RELATIVES of an inspirational Southampton councillor are celebrating the first phase of a project to restore the gardens created in his memory.

They spoke out after joining the mayor, Cllr Cathie McEwing, on a visit to the new-look Vokes Memorial Gardens, which are situated between Platform Road and the docks in the city.

Alderman Frederick Vokes was chairman of the council’s public lands committee from 1923 until his death in 1927, aged 83.

He was responsible for a raft of improvements to Southampton’s parks and other open spaces, including new bowling greens and tennis courts and extra flower beds. 
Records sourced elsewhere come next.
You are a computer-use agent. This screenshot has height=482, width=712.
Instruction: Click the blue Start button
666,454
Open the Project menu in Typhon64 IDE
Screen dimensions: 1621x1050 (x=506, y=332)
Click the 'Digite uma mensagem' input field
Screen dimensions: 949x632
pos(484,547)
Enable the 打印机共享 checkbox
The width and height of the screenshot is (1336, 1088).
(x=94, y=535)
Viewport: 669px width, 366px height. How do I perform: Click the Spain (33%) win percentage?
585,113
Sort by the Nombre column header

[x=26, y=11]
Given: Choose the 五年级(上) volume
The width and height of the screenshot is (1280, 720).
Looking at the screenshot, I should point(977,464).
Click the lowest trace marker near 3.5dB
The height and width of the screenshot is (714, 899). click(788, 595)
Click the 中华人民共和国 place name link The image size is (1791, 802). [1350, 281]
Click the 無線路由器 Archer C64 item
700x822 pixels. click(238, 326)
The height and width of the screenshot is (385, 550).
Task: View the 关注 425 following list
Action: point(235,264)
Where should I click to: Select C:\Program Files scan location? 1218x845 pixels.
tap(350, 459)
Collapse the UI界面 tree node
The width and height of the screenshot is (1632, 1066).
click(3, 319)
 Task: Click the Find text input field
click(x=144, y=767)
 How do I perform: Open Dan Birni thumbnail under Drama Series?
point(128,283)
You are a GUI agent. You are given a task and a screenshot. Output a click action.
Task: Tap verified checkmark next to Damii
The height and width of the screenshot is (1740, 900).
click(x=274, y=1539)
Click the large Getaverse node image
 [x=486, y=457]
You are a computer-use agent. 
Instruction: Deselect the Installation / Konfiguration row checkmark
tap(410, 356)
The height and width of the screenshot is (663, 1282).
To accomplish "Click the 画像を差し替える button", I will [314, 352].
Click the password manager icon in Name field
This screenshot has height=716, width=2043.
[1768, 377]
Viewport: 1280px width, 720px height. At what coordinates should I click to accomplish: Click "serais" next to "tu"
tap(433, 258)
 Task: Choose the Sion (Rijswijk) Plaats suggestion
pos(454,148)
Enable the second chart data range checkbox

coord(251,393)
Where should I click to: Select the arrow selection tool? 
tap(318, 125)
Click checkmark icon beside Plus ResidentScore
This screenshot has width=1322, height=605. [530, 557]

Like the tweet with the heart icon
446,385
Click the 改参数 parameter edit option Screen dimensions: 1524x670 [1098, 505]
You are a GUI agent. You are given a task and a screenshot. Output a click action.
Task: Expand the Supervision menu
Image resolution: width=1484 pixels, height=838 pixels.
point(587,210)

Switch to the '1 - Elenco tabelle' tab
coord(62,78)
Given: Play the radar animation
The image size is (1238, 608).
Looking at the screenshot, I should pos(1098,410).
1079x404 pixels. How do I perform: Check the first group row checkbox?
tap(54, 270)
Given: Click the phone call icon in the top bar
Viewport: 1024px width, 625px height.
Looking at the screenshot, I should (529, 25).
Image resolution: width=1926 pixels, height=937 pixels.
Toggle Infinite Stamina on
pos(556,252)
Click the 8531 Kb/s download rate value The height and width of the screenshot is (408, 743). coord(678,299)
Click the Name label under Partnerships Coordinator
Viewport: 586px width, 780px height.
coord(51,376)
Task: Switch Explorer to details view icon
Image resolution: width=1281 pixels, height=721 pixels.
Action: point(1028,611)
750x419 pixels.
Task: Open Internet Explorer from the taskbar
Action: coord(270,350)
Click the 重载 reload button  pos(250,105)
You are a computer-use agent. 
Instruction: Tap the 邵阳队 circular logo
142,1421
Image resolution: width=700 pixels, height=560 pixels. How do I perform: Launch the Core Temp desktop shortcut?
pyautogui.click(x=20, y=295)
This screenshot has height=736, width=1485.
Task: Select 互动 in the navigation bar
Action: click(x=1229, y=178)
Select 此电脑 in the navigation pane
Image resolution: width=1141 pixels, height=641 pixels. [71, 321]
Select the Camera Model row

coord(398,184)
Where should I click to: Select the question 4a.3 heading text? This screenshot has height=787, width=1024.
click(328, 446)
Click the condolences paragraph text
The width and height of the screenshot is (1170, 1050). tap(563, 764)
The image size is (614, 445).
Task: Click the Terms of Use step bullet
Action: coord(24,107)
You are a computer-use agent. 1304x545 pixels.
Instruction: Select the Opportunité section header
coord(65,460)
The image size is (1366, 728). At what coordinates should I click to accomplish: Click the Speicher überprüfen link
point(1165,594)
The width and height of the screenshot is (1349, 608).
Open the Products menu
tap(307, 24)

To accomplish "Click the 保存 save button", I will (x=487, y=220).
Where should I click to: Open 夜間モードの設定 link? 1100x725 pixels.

Cllr McEwing said: “He was an innovative gentleman who had the foresight to believe in parks and green spaces, which is why Southampton is such a beautiful city.” 

The memorial gardens were created in the 1930s but were dug up to make way for improvements to the local road network. 

Platform Road was converted into a dual carriageway in a move that aimed to help residents and visitors to the city by cutting congestion.

The new-look gardens include terraced steps and one of the 150 fibreglass zebras that have gone on display in the city.

One of the people who accompanied the mayor on her visit to the site was Chandler’s Ford resident Michael Vokes, who is a great, great nephew of the alderman.

He said: “The original gardens set up in his memory were beautiful but were dug up when the road was realigned. Our next step is to ensure we get proper gardens in their place, with shrubs and flowers.”

Alderman Vokes’ great, great grandson, Philip Cook, from Hedge End, added: “I’m hoping they are going to plant flowers and roses. My great, great grandfather was well into that sort of thing, not just flat grass.” 

The original gardens occupied what was once the site of The Platform, an area where cannons and artillery formed part of Southampton’s defences.

Speaking at the unveiling of the gardens in 1933 Alderman Vokes’ son, the Rev E Vokes, praised his father’s outstanding contribution to the world of horticulture.